Adding a new InfrastructureProvider to alphaswarm_controller
Step-by-step guide for shipping a new InfrastructureProvider implementation (AGENTS rule 45 / ADR 004).
When to add a new provider
Add a provider when you need to manage workloads on a backend the existing five (docker_compose, kubernetes, aws, azure, gcp) don't cover. Examples: Nomad, Fly.io, Render, on-prem VMs via Salt/Ansible.
Checklist
1. Sketch the credential chain
What env vars does the backend's SDK read? How does it discover credentials in CI vs on a developer laptop vs in production?
Document this in your provider's _check_credentials() so the health probe can fail loudly when credentials are missing.
2. Create the provider module
# alphaswarm_controller/src/alphaswarm_controller/providers/<name>.py
from alphaswarm_core.providers.protocol import (
InfrastructureProvider,
InfrastructureProviderError,
InfrastructureProviderUnavailable,
ProviderKind,
)
from alphaswarm_core.providers.registry import register_provider_class
@register_provider_class("<alias>", replace=True)
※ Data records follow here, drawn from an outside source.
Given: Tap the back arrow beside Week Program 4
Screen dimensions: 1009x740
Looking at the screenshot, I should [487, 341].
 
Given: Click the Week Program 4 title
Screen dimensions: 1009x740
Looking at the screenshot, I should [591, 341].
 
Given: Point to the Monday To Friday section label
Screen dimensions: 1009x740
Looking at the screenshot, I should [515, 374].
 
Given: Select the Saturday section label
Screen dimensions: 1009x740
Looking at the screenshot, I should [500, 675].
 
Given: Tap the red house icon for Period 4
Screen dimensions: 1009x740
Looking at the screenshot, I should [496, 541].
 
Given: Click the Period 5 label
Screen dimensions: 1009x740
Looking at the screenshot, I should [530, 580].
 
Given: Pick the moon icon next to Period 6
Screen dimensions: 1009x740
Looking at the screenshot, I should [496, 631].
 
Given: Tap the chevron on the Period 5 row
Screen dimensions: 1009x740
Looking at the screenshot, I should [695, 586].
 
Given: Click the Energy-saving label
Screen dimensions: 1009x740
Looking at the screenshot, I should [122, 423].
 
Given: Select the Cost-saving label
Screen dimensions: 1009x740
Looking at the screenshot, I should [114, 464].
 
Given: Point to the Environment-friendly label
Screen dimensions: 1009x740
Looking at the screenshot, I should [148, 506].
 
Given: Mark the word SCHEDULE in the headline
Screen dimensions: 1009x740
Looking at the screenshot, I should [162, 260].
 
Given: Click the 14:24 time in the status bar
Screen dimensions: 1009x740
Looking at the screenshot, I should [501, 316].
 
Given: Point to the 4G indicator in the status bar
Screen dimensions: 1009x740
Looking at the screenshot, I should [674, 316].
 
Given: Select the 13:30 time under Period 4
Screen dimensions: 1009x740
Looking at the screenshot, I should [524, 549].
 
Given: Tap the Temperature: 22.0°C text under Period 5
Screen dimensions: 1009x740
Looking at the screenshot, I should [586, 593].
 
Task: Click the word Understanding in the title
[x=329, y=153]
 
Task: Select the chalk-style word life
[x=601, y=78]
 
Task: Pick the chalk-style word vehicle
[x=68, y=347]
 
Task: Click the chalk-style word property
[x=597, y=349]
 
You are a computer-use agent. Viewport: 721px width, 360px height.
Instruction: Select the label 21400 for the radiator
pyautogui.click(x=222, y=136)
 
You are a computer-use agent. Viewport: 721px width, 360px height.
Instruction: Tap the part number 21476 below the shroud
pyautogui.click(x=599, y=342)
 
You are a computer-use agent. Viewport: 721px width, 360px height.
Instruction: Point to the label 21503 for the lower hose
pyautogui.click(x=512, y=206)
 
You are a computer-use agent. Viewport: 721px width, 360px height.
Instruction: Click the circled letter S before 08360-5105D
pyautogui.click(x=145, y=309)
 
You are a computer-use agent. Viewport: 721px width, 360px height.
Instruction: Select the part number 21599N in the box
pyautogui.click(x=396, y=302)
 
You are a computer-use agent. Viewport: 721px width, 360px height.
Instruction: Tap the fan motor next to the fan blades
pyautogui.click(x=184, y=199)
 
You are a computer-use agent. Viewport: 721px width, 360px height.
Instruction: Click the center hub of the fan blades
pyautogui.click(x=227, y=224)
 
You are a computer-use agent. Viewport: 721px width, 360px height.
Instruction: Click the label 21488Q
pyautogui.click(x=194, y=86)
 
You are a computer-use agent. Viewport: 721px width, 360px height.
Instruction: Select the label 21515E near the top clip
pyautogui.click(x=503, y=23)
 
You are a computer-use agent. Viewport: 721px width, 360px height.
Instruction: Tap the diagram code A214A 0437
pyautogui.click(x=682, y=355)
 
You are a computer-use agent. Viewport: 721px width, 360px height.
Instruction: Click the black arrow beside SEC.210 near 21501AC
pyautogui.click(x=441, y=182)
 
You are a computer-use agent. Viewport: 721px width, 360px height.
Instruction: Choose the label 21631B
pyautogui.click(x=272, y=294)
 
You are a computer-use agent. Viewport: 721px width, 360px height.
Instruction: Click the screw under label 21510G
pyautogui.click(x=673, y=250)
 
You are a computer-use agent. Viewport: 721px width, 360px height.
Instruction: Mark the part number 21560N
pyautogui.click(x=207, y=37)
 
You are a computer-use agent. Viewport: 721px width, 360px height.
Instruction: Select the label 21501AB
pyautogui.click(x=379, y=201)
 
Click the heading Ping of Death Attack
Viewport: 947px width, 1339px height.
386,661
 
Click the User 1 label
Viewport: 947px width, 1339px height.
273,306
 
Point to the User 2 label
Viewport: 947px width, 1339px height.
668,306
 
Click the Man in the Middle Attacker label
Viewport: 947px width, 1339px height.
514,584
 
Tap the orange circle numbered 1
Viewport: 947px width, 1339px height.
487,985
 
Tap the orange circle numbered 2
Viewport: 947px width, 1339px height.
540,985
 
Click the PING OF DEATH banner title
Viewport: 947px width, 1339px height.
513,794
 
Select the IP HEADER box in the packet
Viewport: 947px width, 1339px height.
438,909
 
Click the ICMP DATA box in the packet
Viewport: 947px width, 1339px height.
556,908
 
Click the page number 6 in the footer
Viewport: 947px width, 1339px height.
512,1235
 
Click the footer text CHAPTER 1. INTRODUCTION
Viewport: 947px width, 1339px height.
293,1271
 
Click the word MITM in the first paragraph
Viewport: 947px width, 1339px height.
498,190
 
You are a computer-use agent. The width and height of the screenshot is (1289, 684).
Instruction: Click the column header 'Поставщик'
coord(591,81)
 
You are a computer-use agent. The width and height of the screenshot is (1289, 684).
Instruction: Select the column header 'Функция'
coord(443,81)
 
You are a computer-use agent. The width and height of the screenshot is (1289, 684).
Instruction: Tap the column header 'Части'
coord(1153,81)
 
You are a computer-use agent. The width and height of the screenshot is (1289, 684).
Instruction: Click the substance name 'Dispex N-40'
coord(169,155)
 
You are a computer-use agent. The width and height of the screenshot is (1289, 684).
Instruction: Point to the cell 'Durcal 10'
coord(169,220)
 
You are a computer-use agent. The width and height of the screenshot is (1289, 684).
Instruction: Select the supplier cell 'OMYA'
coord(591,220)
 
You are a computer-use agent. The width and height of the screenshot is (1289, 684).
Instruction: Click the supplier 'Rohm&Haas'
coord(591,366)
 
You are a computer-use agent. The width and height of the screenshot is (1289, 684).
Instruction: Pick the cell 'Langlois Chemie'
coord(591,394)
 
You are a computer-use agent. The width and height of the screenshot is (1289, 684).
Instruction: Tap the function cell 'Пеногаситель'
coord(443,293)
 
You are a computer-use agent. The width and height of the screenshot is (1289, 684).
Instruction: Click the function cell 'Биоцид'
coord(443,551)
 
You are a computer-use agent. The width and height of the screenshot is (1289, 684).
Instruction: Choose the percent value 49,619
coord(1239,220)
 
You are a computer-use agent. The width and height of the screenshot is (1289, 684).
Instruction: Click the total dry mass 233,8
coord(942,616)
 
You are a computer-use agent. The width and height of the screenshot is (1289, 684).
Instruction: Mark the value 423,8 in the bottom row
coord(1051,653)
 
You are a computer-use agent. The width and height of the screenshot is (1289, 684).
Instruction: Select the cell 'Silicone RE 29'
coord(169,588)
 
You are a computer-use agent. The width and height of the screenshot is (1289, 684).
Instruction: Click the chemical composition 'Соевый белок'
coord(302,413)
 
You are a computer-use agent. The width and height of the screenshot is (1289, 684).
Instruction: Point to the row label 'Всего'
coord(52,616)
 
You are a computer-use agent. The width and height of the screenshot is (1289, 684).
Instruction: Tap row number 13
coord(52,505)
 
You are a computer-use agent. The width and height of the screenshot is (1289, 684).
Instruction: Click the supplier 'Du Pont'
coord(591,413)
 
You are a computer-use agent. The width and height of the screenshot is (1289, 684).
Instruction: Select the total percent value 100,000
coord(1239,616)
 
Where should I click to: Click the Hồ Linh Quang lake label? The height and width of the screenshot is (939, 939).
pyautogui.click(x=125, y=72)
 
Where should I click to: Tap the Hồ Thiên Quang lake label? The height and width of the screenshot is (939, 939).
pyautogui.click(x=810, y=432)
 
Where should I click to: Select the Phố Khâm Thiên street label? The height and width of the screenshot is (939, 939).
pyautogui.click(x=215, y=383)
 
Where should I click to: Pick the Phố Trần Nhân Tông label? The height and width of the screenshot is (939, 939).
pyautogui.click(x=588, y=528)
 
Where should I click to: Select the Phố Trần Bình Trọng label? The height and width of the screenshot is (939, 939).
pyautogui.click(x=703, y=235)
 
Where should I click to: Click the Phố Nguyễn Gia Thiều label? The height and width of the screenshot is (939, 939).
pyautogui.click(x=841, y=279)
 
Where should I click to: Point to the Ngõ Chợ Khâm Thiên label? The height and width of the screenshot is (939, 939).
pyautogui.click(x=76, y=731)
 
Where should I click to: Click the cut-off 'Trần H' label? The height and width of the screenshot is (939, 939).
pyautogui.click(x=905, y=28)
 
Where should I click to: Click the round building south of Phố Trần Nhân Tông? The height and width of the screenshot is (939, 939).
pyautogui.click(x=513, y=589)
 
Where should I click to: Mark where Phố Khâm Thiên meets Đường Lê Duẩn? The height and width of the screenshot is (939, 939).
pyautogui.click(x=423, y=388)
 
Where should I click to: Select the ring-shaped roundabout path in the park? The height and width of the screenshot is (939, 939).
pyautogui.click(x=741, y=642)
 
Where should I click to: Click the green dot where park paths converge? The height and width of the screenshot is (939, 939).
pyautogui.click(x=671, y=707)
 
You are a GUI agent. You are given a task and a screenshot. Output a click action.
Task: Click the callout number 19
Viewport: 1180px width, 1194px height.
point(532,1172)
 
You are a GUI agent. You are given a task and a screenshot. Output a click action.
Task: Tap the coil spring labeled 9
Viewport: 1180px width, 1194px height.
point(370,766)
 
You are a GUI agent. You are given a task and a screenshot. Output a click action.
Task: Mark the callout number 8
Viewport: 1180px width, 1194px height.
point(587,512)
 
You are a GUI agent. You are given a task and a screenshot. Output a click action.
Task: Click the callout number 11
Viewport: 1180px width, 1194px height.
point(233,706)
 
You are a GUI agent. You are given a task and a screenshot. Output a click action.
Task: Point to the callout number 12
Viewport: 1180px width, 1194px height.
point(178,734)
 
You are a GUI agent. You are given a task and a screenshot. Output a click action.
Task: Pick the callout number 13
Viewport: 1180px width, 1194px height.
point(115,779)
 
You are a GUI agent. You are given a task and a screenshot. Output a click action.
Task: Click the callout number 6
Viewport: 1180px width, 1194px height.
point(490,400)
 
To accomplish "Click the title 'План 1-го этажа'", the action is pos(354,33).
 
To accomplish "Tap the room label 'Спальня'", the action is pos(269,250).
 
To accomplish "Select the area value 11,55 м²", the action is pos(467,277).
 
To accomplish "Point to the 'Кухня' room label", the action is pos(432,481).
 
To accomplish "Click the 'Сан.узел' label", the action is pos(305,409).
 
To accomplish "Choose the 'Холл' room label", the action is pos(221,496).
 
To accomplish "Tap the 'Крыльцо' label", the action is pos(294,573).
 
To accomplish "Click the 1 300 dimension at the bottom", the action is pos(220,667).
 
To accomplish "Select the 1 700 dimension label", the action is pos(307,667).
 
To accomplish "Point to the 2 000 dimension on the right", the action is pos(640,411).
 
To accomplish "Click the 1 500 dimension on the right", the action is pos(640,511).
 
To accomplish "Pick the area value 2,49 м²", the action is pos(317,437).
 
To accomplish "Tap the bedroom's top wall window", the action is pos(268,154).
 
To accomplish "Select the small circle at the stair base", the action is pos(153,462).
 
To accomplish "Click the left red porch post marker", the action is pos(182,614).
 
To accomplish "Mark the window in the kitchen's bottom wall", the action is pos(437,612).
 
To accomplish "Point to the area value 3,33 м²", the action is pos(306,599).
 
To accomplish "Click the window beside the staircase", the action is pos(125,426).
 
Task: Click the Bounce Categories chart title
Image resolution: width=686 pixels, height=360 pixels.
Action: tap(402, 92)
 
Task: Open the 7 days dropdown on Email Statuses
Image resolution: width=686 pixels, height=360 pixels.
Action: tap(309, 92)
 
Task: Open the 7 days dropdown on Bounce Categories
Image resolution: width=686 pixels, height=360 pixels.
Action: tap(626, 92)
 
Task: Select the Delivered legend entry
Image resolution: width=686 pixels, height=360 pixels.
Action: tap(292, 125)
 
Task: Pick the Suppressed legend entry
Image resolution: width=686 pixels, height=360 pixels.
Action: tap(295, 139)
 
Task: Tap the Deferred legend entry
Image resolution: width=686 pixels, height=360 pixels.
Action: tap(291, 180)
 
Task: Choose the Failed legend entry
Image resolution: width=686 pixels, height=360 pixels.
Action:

class MyProvider(InfrastructureProvider):
provider_kind = ProviderKind.<NEW_KIND>
provider_alias = "<alias>"
async def health(self) -> ProviderHealth: ...
async def start(self, spec: DeploymentSpec) -> DeploymentStatus: ...
async def stop(self, service_id: str, *, namespace=None) -> DeploymentStatus: ...
async def scale(self, service_id, replicas, *, namespace=None) -> DeploymentStatus: ...
async def status(self, service_id: str, *, namespace=None) -> DeploymentStatus: ...
async def list_deployments(self, *, namespace=None) -> list[DeploymentStatus]: ...
# Optional — override if your backend supports it.
async def get_config(self, service_id: str, *, namespace=None) -> ServiceConfig: ...
async def apply_config(self, patch: ConfigMapPatch) -> bool: ...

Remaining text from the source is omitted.